KEY OPTIMIZATION TIPS:

1. Minimize shuffles:

- Combine multiple aggregations into one groupBy

- Avoid multiple consecutive groupBy operations

2. Adjust partition count:

- Small data: reduce spark.sql.shuffle.partitions (e.g., 4-10)

- Large data: increase based on data size and cluster

3. Use broadcast joins:

- For small tables (<10MB), use broadcast() to avoid shuffle

- Spark auto-broadcasts tables < 10MB by default

4. Repartition strategically:

- Use repartition() before multiple operations on same key

- Use coalesce() to reduce partitions without full shuffle

5. Cache wisely:

- Cache DataFrames used multiple times after shuffle

Repartition Vs Coalesce

Key Differences:

Repartition: Full shuffle (expensive), can increase/decrease partitions, redistributes data evenly
Coalesce: Minimal shuffle (cheap), only decreases partitions, may be uneven

The Examples Cover:

Basic repartition - increasing partitions for more parallelism
Basic coalesce - decreasing partitions efficiently
Repartition by column - grouping data by key (perfect before groupBy!)
Real-world scenarios - when to use each
Performance comparison - why coalesce is better for reducing partitions
Multiple columns - partitioning by category AND country
Small files problem - avoiding hundreds of tiny output files

Teaching Tips:

Each example shows the partition distribution so students can see how data is organized.
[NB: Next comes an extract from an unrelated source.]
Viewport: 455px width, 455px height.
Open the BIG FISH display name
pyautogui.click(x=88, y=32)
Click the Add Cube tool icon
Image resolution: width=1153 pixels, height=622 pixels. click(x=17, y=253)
The code prints which records end up in which partition, making it concrete rather than abstract.

The most important concept for students: repartition by column before groupBy eliminates an extra shuffle and can dramatically improve performance!
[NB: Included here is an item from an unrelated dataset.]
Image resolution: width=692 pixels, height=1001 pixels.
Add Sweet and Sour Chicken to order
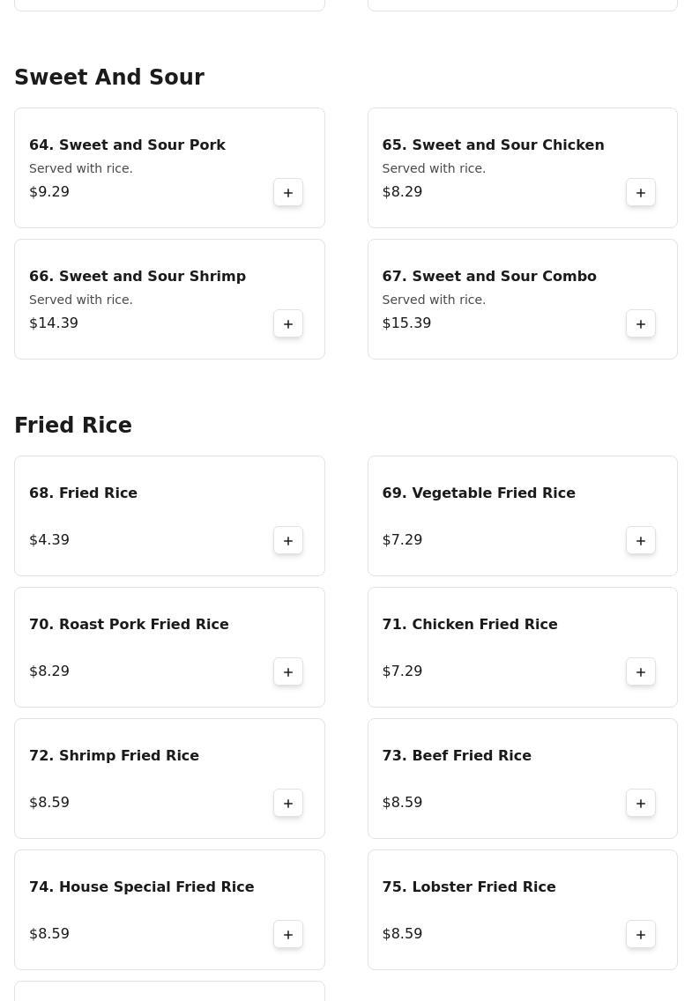(x=641, y=192)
import org.apache.spark.sql.SparkSession

import org.apache.spark.sql.functions._

object RepartitionCoalesceGuide {

def main(args: Array[String]): Unit = {

val spark = SparkSession.builder()

.appName("Repartition vs Coalesce")

.master("local[*]")

.getOrCreate()

import spark.implicits._

// Sample dataset: employee records

val employees = Seq(

(1, "Alice", "Engineering", 80000),

(2, "Bob", "Sales", 60000),

(3, "Charlie", "Engineering", 85000),

(4, "Diana", "Sales", 65000),

(5, "Eve", "HR", 70000),

(6, "Frank", "Engineering", 90000),

(7, "Grace", "Sales", 62000),

(8, "Henry", "HR", 72000)

).toDF("id", "name", "department", "salary")

println("=== INITIAL STATE ===")

println(s"Initial partitions: ${employees.rdd.getNumPartitions}")

employees.rdd.glom().collect().zipWithIndex.foreach { case (arr, idx) =>

println(s"Partition $idx: ${arr.length} records")

}

// ============================================

// EXAMPLE 1: REPARTITION (INCREASE PARTITIONS)

// ============================================

println("\n=== EXAMPLE 1: Repartition - Increase Partitions ===")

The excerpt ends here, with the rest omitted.